Le Superbe Orénoque/Seconde partie/Chapitre IV

Hetzel (p. 261-274).

L’opération était des plus simples. (Page 263.)

IV

Derniers conseils de M. Manuel Assomption.


Est-il utile d’insister sur les sentiments de Jacques Helloch depuis le jour où Jean avait fait place à Jeanne, depuis le jour où la fille du colonel de Kermor, après avoir été sauvée des eaux de l’Orénoque, ne pouvait plus se cacher sous le masque de ce prétendu neveu du sergent Martial ?

Que la nature de ces sentiments n’eût point échappé à Jeanne, qui, âgée de vingt-deux ans, avait pu, sous l’habit d’un jeune garçon, n’en paraître avoir que dix-sept, cela est très naturellement explicable.

Et, en somme, Germain Paterne, qui « n’entendait rien à ces choses-là ! » à en croire son compagnon, avait très bien remarqué les changements qui se produisaient par une inévitable gradation dans le cœur de Jacques Helloch.

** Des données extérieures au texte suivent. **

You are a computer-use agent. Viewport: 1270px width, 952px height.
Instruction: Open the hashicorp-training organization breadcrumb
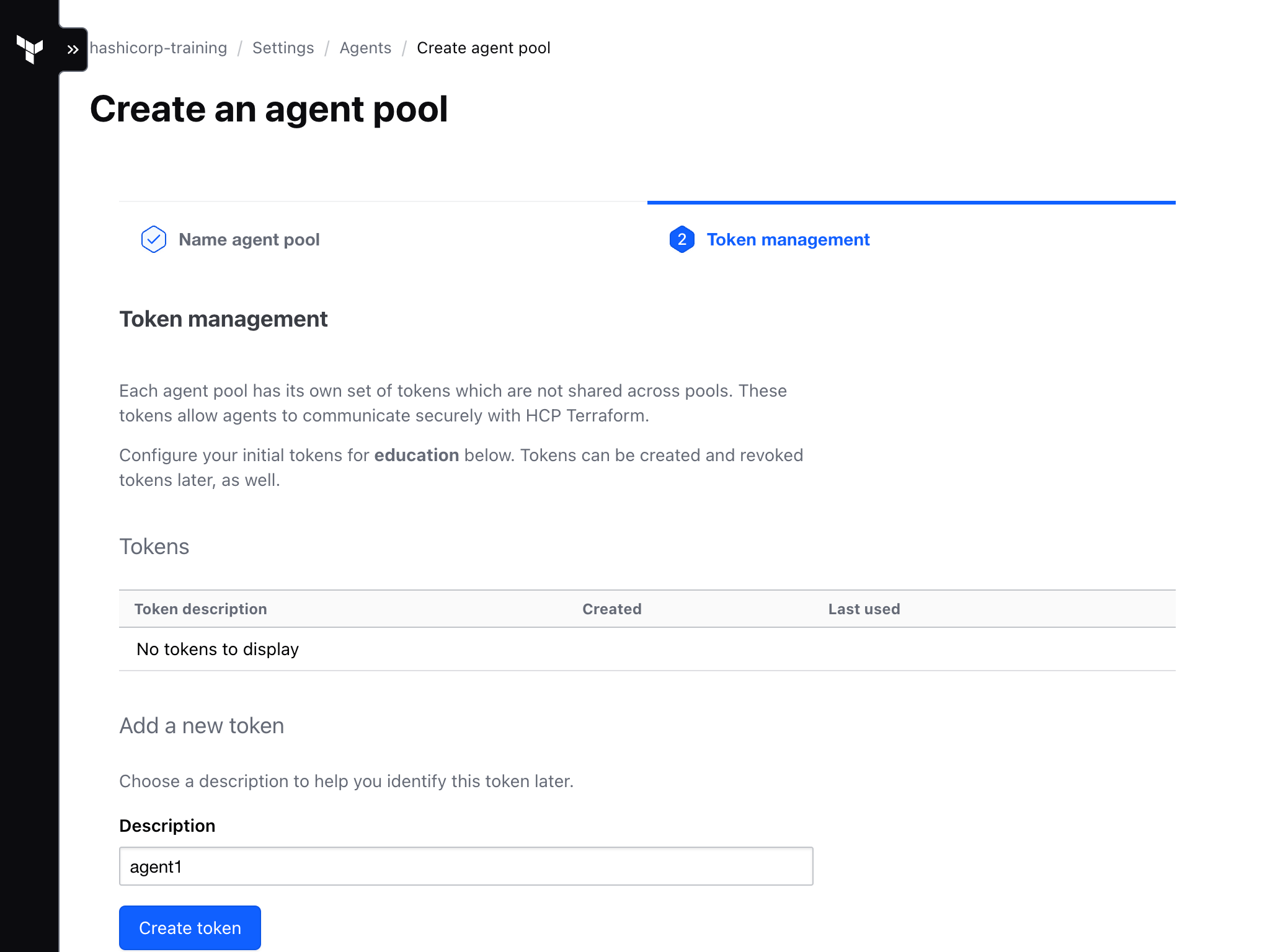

Et s’il fût venu lui dire : « Jacques, tu aimes mademoiselle Jeanne de Kermor », est-il certain que Jacques lui aurait encore répondu : « Mon pauvre ami, tu n’entends rien à ces choses-là ! »

Et Germain Paterne n’attendait que l’occasion de lui exprimer son opinion à ce sujet, — ne fût-ce que pour réhabiliter en sa propre personne les naturalistes, botanistes et autres savants en istes, qui ne sont point si étrangers aux sentiments les plus délicats de l’âme qu’on veut bien le prétendre en ce bas monde !

Quant au sergent Martial, lorsqu’il songeait à ces divers incidents, son secret découvert, son plan à vau-l’eau, tant de précautions prises que les conséquences de ce maudit chubasco avaient détruites, sa situation d’oncle de Jean de Kermor irrévocablement perdue, puisque ce neveu était une nièce dont il n’était pas même l’oncle, à quelles réflexions se laissait-il aller ?…

Au fond, il était furieux, — furieux contre lui, furieux contre tous. Jean n’aurait pas dû tomber dans le fleuve pendant la bourrasque… Lui-même aurait dû s’y jeter afin de ne pas permettre à un autre de l’en tirer… Ce Jacques Helloch n’avait pas besoin de lui porter secours… Est-ce que cela le regardait ?… Et pourtant, il avait bien fait, parce que sans lui… il… non… elle… eût péri certainement… Il est vrai, on pouvait espérer que cela n’irait pas plus loin… Le secret avait été soigneusement gardé… En observant l’attitude réservée du sauveur de Jeanne, le sergent Martial ne voyait rien de suspect… et son colonel, lorsqu’ils se retrouveraient tous les deux face à face, n’aurait aucun reproche à lui adresser…

Pauvre sergent Martial !

De très grand matin, il fut réveillé par Jean que M. Manuel et ses fils attendaient déjà devant l’habitation.

Presque aussitôt arrivèrent leurs compatriotes, qui avaient débarqué un quart d’heure avant.

On se souhaita le bonjour. Jacques Helloch annonça que les réparations de la Gallinetta avançaient, et la falca serait prête à naviguer dès le lendemain.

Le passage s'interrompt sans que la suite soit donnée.